Improving the recognition of transient ischaemic attack (TIA) at initial healthcare contact is essential as urgent specialist assessment and treatment reduces stroke risk. Accurate TIA detection could be achieved with clinical prediction rules but none have been validated in primary care. An alternative approach using qualitative analysis of patients' experiences of TIA may identify novel features of the TIA phenotype that are not detected routinely, as such techniques have revealed novel early features of other important conditions such as meningococcaemia. We sought to determine whether the patient's experience of TIA would reveal additional deficits that can be tested prospectively in cohort studies to determine their additional diagnostic and prognostic utility at the first healthcare contact.

Methodology and Findings

Qualitative semi-structured interviews with 25 patients who had experienced definite TIA as determined by a stroke specialist; framework analysis to map symptoms and key words or descriptive phrases used against each individual, with close attention to the detail of the language used. All interview transcripts were reviewed by a specialist clinician with experience in TIA/minor stroke. Patients described non-focal symptoms consistent with higher function deficits in spatial perception and awareness of deficit, as well as feelings of disconnection with their immediate surroundings. Of the classical features, weakness and speech disturbance were described in ways that did not meet the readily recognisable phenotype.

Conclusion/Significance

Analysis of patients' narrative accounts reveals a set of overlooked features of the experience of TIA which may provide additional diagnostic utility so that providers of first contact healthcare can recognise TIA more easily. Future research is required in a prospective cohort of patients presenting with transient neurological symptoms to determine how frequent these features are, what they add to diagnostic information and whether they can refine measures to predict stroke risk.

Introduction

There is a high risk of stroke within the first few days after transient ischaemic attack (TIA) [1] which can be reduced substantially after urgent specialist assessment and treatment [2], [3]. Accurate recognition of TIA at the first healthcare contact is therefore crucial in reducing early stroke risk. Patients with TIA initially seek healthcare from primary care practices and emergency departments [4] and although the relative use of these two sources of first contact healthcare varies by country [5], accurate detection of TIA in both these settings is needed. There are key investigations that stratify stroke risk, such as brain imaging [6], but the diagnosis remains essentially clinical and relies on the report of the episode by the patient with any available witness account.

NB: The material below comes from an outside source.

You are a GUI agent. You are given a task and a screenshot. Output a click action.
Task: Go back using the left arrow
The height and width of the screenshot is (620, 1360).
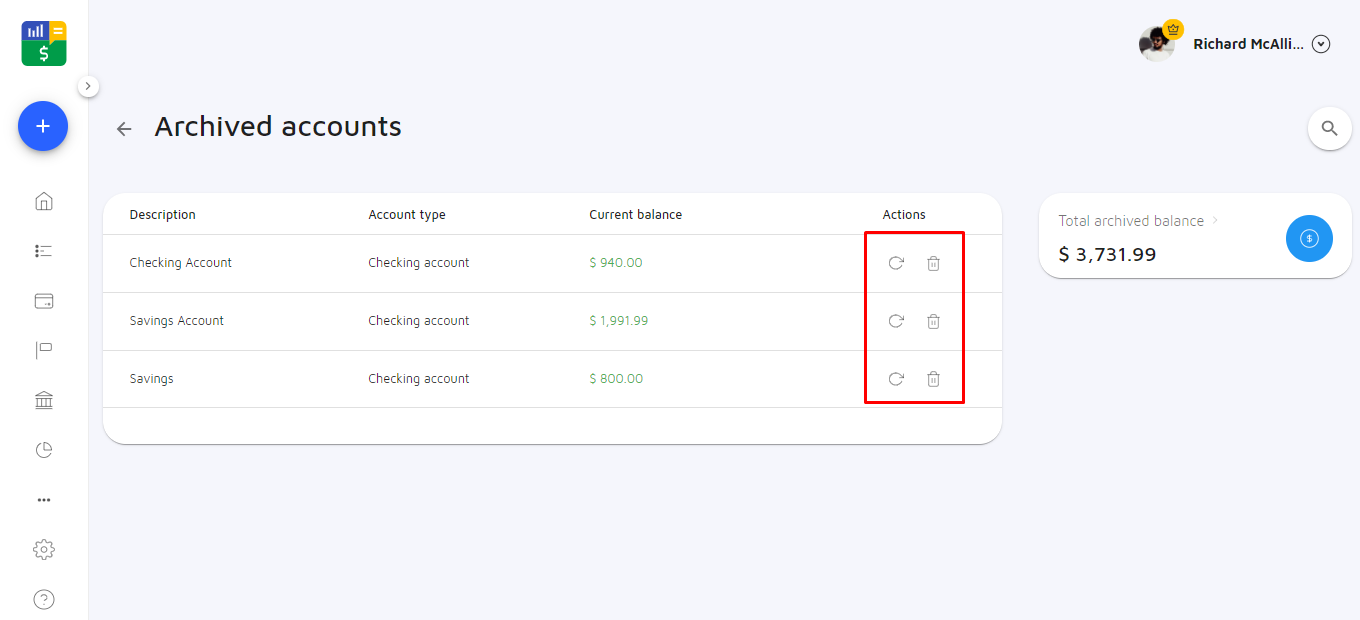124,129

Detection of TIA therefore relies heavily on the clinical history, which is a largely interrogative process [7]. Nevertheless, there is evidence to suggest that this is a difficult and complex task for primary care physicians– around 50% of referrals to TIA clinics do not have a cerebrovascular diagnosis [8] and vignette studies have demonstrated variation in the ability of primary care physicians to suspect TIA from simple clinical details [9][11].

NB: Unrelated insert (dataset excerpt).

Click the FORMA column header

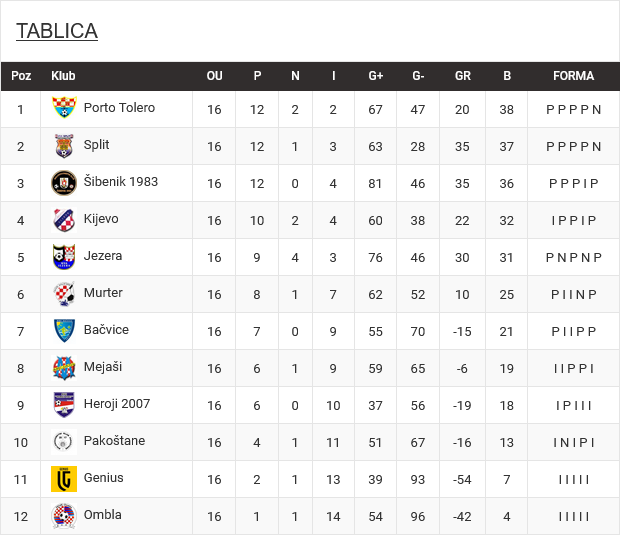pyautogui.click(x=573, y=76)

Improving the recognition of TIA is therefore crucial for stroke prevention and whilst there are simple clinical approaches such as clinical prediction rules, which prompt the clinician to ask certain questions that form components of a scoring system [12], this may be limited for TIA recognition. Although a number of stroke recognition tools exist such as the Recognition of Stroke in the Emergency Room (ROSIER) [13] and the Face, Arm and Speech test (FAST) [14], they are based on the demonstration of physical deficit which is unlikely to be present in TIA, particularly in patients presenting to primary care where there is often significant delay between symptom onset and initial assessment [4]. There is only one report of a recognition tool specifically for TIA which is based on the physical signs elicited from patients with stroke [15], rather than from patients' descriptions of their experience of TIA.

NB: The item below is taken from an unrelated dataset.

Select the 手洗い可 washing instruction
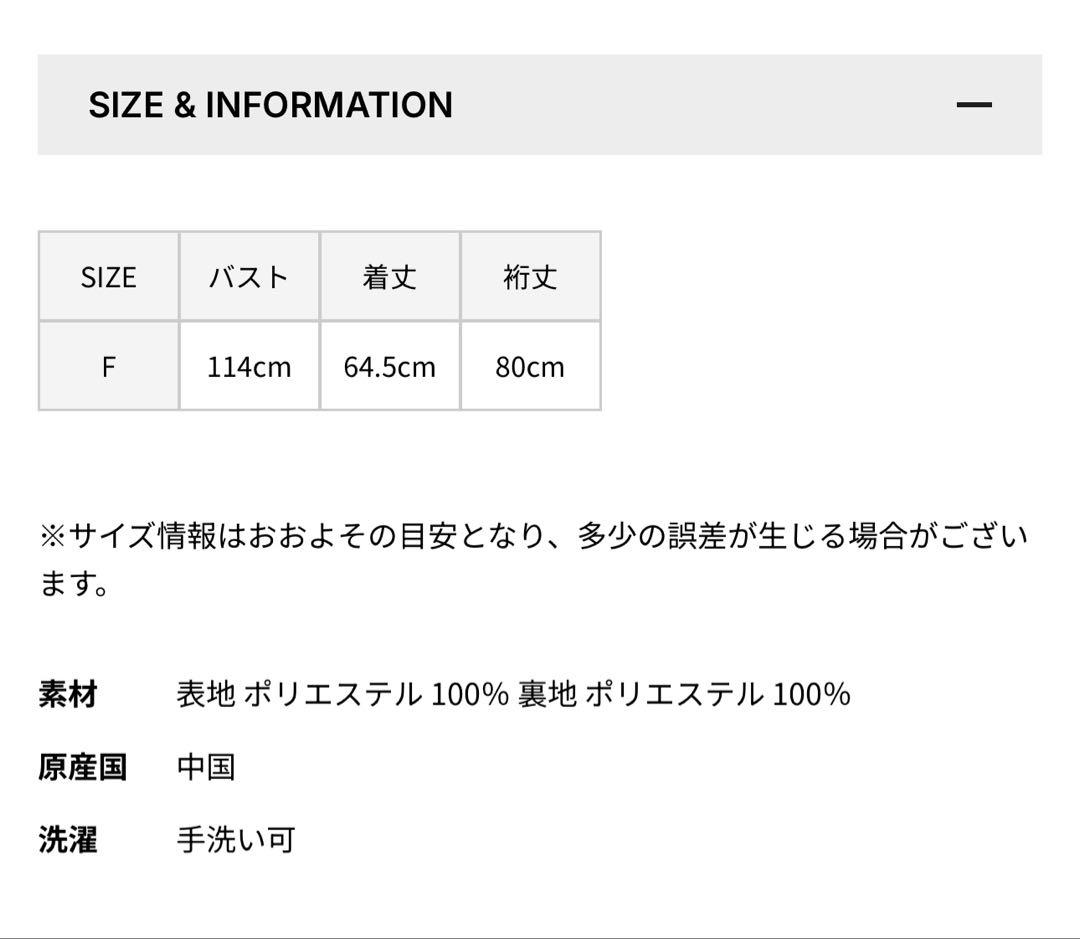 click(x=236, y=842)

An alternative approach to address the evidence gap of improving recognition of TIA is to use qualitative data to reveal novel or previously unrecognised clinical features that are associated with TIA. Qualitative analysis of interviews with patients can mine the experience of transient neurological events to uncover clinical features that may not be elicited through standard medical history taking. Although qualitative methodologies are not routinely used in diagnostic research, these methods have yielded insights which can aid the diagnostic process, for example interviews with parents of children with meningococcaemia [16] have shown that there are novel clinical features that are not routinely elicited in clinical history taking. Furthermore, these novel features are prognostic and have recently changed national guidance in the UK for suspicion of meningococcaemia in primary care [17].

Quantitative methods are not always appropriate to investigate novel or unrecognised clinical associations due to reliance on questionnaires requiring dichotomous data collection (i.e. feature present or absent) as this will require pre-specified questions. Furthermore, data collection methods which briefly ask for several lines of clinical narrative about the symptoms may also not reveal novel or unrecognised features. A qualitative approach with semi-structured interviews allows patients more time to explore and recount the narratives of their episode of transient neurological deficit and novel or unrecognised clinical features can be sought for in the qualitative analysis of interview transcripts. Whilst definitive prospective studies using quantitative methods will always be required to ascertain diagnostic and prognostic significance of clinical features, the qualitative approach is an initial step to investigate the presence of novel features which can then be tested in subsequent cohort studies.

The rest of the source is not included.